Publicado em formato de livro pela Companhia das Letras, em 2018, após a divulgação de sua obrigatoriedade no vestibular da Unicamp, registra cerca de 1,5 milhão de cópias vendidas. Este que é o quarto álbum de estúdio do Racionais MC’s é considerado um dos mais importantes álbuns do rap nacional, mas também reconhecido por estudiosos como uma verdadeira aula sobre a história recente do Brasil, bem como um retrato do negro na sociedade brasileira.

Sobrevivendo no Inferno, Racionais MC's (capa)
Capa do álbum Sobrevivendo no Inferno, Racionais MC’s (Imagem original: EAEO Records)

Sobreviver no inferno

Vale contextualização histórica: onde o negro literalmente sobrevive no inferno?

Década de 1990. Mudam paradigmas para a nossa sociedade. Com o fim da ditadura empresarial-militar, implementa-se no Brasil de maneira mais agressiva o sistema neoliberal que gera um enorme crescimento da pobreza e da violência no país.

Para a população negra acontece, ainda, uma quebra com o discurso conciliador da democracia racial e se acelera o projeto de genocídio e encarceramento da população negra. Em outras palavras, toda a repressão, que o país sofreu durante décadas de ditadura, foca nas periferias e na população negra.

Três fatos históricos colocam o país sob os holofotes internacionais por violação dos direitos humanos: o Massacre do Carandiru, em São Paulo, dia 2 de outubro de 1992, que deixa um saldo de  111 pessoas assassinadas e causa grande impacto na obra dos Racionais; a Chacina da Candelária , na cidade do Rio de Janeiro, dia 23 de julho de 1993, com 8 vítimas, e a Chacina de Vigário Geral, cerca de um mês depois,  dia 29 de agosto de 1993, na favela de Vigário Geral,na zona norte na mesma cidade do Rio de Janeiro, com 21 vítimas.

E esses são só exemplos.

Massacre do Carandiru (1993)
O Massacre do Carandiru deixou 111 mortos (Foto: Stringer/Reuters)

Tais crimes hediondos deixam seu recado para a população negra e periférica: o Estado brasileiro não está interessado em proteger a maior parte do povo mas, sim, em reprimi-lo violentamente, utilizando a Polícia Militar mais violenta do mundo como seu braço armado.Cabe a essa população se organizar para tentar sobreviver em um contexto totalmente hostil.
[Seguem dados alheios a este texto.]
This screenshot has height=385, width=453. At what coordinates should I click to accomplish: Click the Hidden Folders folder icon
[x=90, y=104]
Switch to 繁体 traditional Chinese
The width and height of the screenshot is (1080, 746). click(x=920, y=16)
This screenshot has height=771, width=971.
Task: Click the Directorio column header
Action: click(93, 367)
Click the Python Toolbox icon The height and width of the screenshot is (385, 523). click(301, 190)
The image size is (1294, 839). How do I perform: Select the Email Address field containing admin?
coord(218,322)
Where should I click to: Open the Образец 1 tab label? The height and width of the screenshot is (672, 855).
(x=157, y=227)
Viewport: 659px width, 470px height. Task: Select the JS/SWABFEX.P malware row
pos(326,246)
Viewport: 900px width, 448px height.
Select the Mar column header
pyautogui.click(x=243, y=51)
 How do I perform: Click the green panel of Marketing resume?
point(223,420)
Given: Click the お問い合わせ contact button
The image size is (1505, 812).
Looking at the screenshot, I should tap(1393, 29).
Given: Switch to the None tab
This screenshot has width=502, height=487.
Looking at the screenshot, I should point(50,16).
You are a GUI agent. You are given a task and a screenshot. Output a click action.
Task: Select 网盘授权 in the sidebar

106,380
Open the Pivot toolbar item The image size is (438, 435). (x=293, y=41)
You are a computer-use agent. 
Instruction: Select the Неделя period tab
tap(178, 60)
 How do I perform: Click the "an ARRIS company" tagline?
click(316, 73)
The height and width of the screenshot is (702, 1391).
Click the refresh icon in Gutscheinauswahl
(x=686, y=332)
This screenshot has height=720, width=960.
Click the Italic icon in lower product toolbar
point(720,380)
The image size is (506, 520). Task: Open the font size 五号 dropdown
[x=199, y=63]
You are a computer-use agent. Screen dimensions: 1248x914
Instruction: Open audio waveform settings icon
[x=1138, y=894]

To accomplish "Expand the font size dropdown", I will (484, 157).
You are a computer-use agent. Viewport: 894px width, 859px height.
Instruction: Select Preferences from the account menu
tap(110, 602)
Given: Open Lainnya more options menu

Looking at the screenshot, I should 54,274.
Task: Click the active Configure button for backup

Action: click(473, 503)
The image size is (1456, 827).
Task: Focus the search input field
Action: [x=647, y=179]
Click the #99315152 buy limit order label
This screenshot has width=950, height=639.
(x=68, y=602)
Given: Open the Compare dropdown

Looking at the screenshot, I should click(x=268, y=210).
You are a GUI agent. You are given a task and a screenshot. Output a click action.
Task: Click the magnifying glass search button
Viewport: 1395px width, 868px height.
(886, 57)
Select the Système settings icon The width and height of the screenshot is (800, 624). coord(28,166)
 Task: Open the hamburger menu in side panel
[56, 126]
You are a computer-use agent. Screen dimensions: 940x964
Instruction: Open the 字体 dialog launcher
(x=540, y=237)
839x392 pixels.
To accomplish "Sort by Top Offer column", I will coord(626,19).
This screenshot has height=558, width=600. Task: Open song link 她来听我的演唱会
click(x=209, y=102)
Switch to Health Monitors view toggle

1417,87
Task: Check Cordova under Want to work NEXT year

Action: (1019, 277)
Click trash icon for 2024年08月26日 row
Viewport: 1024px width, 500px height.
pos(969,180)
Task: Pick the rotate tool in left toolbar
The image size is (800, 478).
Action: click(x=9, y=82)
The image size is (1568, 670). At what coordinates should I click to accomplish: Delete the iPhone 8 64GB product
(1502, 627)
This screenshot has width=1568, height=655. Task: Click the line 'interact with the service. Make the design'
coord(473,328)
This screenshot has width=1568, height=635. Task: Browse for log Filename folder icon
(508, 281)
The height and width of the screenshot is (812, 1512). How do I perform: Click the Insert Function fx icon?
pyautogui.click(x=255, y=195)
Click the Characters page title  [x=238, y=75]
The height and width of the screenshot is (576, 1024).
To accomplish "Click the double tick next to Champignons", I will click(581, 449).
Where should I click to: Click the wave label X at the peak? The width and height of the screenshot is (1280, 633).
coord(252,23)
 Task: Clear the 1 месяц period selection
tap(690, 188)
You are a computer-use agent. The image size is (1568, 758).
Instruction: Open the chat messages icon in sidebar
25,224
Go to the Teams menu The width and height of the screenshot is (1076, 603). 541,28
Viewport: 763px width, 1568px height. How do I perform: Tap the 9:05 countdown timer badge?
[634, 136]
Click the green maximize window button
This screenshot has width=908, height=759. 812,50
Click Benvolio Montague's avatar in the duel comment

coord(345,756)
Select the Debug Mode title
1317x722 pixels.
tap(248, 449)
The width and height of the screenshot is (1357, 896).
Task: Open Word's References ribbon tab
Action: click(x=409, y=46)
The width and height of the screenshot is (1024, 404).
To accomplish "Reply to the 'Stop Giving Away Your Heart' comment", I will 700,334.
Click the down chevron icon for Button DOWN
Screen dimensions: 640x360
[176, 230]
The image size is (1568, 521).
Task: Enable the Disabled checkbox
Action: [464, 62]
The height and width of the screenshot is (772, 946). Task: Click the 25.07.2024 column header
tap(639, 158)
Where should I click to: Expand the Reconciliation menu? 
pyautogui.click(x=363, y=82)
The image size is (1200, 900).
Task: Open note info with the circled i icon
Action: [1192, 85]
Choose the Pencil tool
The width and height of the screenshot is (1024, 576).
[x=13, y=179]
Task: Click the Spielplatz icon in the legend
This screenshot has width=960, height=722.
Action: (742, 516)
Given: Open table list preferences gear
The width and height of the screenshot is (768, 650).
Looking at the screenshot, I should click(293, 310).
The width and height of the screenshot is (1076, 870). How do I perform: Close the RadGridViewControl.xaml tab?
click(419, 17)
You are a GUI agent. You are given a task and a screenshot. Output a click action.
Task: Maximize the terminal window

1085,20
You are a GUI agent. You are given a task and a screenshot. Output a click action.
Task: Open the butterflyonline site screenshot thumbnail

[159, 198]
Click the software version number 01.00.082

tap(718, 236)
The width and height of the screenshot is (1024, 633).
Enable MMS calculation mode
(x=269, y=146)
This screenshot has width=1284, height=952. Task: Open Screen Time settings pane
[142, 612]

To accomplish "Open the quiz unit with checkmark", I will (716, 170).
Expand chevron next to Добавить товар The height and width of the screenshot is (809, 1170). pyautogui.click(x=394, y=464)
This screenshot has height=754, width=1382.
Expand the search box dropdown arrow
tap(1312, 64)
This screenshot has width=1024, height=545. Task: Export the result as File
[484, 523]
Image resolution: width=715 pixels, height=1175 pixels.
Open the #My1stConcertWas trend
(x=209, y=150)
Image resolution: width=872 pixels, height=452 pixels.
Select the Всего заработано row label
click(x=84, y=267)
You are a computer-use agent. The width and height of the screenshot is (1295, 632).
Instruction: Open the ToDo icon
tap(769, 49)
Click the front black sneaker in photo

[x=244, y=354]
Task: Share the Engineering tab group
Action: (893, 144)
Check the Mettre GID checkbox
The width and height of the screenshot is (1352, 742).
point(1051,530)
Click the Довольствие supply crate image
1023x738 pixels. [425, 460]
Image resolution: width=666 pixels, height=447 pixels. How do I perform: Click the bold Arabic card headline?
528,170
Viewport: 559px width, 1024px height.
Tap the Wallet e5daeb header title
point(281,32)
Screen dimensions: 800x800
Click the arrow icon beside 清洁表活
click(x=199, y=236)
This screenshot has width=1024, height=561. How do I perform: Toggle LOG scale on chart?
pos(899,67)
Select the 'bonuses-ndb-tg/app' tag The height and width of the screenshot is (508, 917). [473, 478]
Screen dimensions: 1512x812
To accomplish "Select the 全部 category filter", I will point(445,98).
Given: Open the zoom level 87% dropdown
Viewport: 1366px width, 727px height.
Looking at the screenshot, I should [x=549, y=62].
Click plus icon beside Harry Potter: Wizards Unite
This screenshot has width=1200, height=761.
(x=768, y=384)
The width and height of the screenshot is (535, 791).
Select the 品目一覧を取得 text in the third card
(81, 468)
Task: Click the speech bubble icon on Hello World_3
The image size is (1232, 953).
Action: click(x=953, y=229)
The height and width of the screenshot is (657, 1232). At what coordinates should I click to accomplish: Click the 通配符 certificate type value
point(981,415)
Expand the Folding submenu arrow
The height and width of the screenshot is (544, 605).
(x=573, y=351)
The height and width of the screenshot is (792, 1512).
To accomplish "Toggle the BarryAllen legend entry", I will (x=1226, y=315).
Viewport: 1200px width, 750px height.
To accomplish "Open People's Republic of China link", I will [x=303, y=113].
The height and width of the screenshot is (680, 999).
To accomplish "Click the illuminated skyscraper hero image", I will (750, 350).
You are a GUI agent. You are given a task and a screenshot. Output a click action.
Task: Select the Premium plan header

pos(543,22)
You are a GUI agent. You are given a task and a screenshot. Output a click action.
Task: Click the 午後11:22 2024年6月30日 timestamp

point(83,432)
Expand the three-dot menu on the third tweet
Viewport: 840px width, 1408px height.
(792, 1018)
Como aponta Thiago Torres, do canal do youtube Chavoso da USP, o rap nacional, nesse contexto, se coloca para o jovem negro e periférico como uma arma política e uma forma de denunciar as opressões praticadas pelo Estado, as desigualdades sociais, o racismo e a grande mentira que é a democracia racial.

A voz da periferia

O rap, também chamado de hip hop, surge na década de 1970 nos bairros de subúrbio do Bronx, Harlem, Brooklyn e Queens, na cidade de Nova York, Estados Unidos, com grande influência do movimento negro dos anos de 1960, sendo uma expressão artística e cultural de jovens negros e latinos. Os DJ’s Afrika Bambaataa, Keith “Cowboy” Wiggins e Grandmaster Flash são os  principais nomes do começo do movimento.

Desembarcando no Brasil na década de 1980, o rap nacional tem como principal berço a Estação São Bento do Metrô, no centro da maior capital do país, São Paulo. Lá, jovens de diversas regiões periféricas da cidade se reuniam para  dançar break, fazer grafite, treinar rimas e debater política, sempre sob forte repressão policial.

Hip Hop São Bento - Nelson Triunfo
Nelson Triunfo (na foto), Thaide e DJ Hum são alguns dos nomes que frequentam a São Bento (Foto: Reprodução)

É na Estação da São Bento que os quatro membros do Racionais MC’s se conhecem, no final dos anos de 1980. Paulo Eduardo Salvador (Ice Blue) e Pedro Paulo Soares Pereira (Mano Brown) eram moradores do Capão Redondo, extremo sul de São Paulo, e se conheciam desde a infância. Já Edivaldo Pereira Alves (Edi Rock) e Kleber Geraldo Lelis Simões (KL Jay) moravam na zona norte da cidade e eram considerados experientes na cultura hip-hop.

A produção

Em 1988, o Racionais lançam os primeiros singles e participam da coletânea Consciência Black. Dois anos depois , é a vez do EP Holocausto Urbano, que vende cerca de 200 mil cópias e torna o grupo conhecido nas periferias de São Paulo. 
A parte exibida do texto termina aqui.